Secrets Left to Post: 03 pages, 071 secrets from Secret Submission Post #446.
Secrets Not Posted: [ 0 - broken links ], [ 1 (posted 3 times) - not!secrets ], [ 0 - not!fandom ], [ 0 - too big ], [ 0 - repeat ].
Current Secret Submissions Post: here.
Suggestions, comments, and concerns should go here.

Re: When gay characters die...

(Anonymous) 2015-07-18 11:56 pm (UTC)(link)
thiiiiiiiiiiiiiis you've basically summed it up right there.

Brokeback Mountain IS this trope. It's rare for gay characters to appear in media at all, even rarer that they get a happy ending. (Because clearly they're going to hell!)

Re: When gay characters die...

(Anonymous) 2015-07-19 12:29 am (UTC)(link)
nayrt

Uh, "gay fridging" is certainly a thing, but not all gay people who die in media are necessarily fridged. Brokeback Mountain is NOT an example of that - the story centers around their love story, and the death of one of the characters is not to punish anyone or get rid of scary gay subtext. That is just not the case at all.
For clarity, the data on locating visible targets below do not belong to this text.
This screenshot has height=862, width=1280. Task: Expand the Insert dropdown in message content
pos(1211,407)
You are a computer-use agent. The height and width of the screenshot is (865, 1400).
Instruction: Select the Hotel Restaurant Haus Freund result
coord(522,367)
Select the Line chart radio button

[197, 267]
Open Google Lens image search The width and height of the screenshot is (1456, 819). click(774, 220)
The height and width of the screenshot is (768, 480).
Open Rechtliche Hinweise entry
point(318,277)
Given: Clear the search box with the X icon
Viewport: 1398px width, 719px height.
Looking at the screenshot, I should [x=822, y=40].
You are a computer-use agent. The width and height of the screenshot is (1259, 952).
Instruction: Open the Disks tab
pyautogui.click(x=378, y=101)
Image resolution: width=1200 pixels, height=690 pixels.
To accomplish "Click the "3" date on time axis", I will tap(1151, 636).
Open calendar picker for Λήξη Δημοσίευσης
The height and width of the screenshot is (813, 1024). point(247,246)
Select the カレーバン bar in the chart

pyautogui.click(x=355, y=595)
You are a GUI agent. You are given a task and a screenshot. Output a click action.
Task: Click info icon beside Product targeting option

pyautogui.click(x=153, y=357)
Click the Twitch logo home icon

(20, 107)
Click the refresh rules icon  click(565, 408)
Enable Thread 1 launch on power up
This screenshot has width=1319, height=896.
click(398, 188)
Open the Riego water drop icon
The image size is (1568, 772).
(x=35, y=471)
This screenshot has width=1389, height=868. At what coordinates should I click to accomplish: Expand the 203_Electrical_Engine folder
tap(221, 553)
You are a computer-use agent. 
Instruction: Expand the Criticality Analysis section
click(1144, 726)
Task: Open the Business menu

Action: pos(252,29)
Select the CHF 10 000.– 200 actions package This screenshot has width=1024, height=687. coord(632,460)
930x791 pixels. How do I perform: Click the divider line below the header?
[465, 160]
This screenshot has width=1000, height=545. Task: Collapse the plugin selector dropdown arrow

And the main character learns how to come to terms with his love and gayness at the end, thus definitely not being a gay fridging trope.

I'll agree that "gay Romeo and Juliet" tropes might.. be "overplayed", but frankly I find them too realistic in this day and age to really accuse of being trite.

Re: When gay characters die...

(Anonymous) 2015-07-19 01:27 am (UTC)(link)
The problem that I have with this argument is that, if you look at the sum totality of Western media, it's just clearly not the case that characters dying or getting a tragic ending means that the characters are bad or going to hell. Or is Shakespeare telling us, in Hamlet, that all Danes will burn in hell?

I don't think it would be useful in any way to cut off gay characters from the vast range of stories that have tragic endings. I think there should be more happy endings. But that doesn't mean sad endings are bad.

Re: When gay characters die...

(Anonymous) 2015-07-19 04:37 am (UTC)(link)
Hamlet is one story. If there was a history of Danes only ever being written into stories if they died tragically, typically as a result - explicit or implicit - of being Danish, you might have a valid comparison.